Saturday “Moments That Matter” #80: The Truth About Why Most Partnerships Don't Work (And How Yours Can)


#80: Why Partnerships Fail (And What Makes Them Last)

New Series: Partnerships That Matter: How to Build Relationships That Drive Impact


Here's a question that keeps mission-driven leaders up at night:

Why do so many partnerships start with enthusiasm and end in frustration?

You've been there. The promising partnership that fizzled. The collaboration that looked perfect on paper but fell apart in practice. The relationship that started with shared vision but got derailed by misaligned priorities, unspoken expectations, or just the exhausting reality of trying to work across different organizations.

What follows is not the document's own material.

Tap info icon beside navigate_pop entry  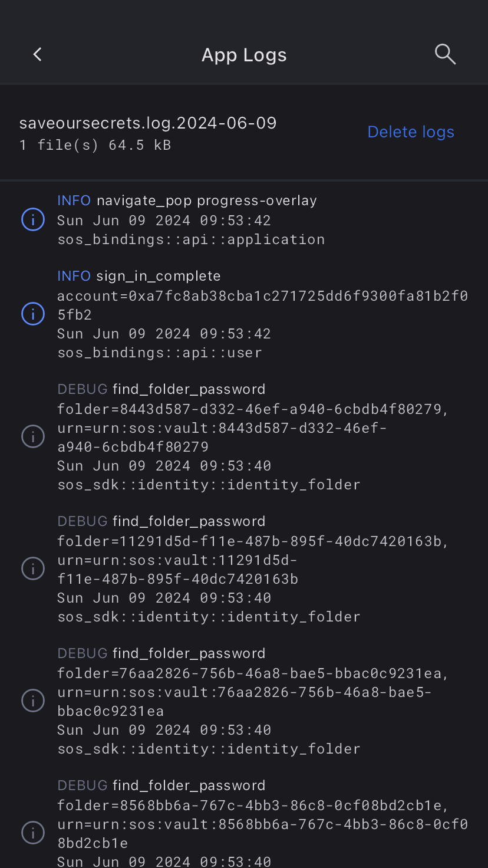[33, 220]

If you're a leader in healthcare, government, or the nonprofit sector, you know that partnerships aren't optional. Your mission is too big, too complex, too important to tackle alone. You need partners—across departments, across sectors, across communities.

But here's what nobody tells you: Most partnerships fail. Not because people don't care, but because they skip the hard conversations at the beginning and pay the price later.

This is the first post in our Partnerships That Matter series, and it's about understanding why partnerships fail so you can build ones that actually last—and create the impact you're working toward.


The Partnership Paradox: Why Good Intentions Aren't Enough

Let's start with a hard truth: Shared mission isn't enough to sustain a partnership.

You might both care deeply about improving community health, or reforming education policy, or addressing homelessness. That shared passion brings you together. But it won't keep you together when priorities diverge, resources get tight, or you discover you have fundamentally different approaches to the work.

The paradox is this: The partnerships that matter most—the ones that could create transformational change—are also the hardest to sustain. Why? Because meaningful partnerships require navigating difference, not just celebrating similarity.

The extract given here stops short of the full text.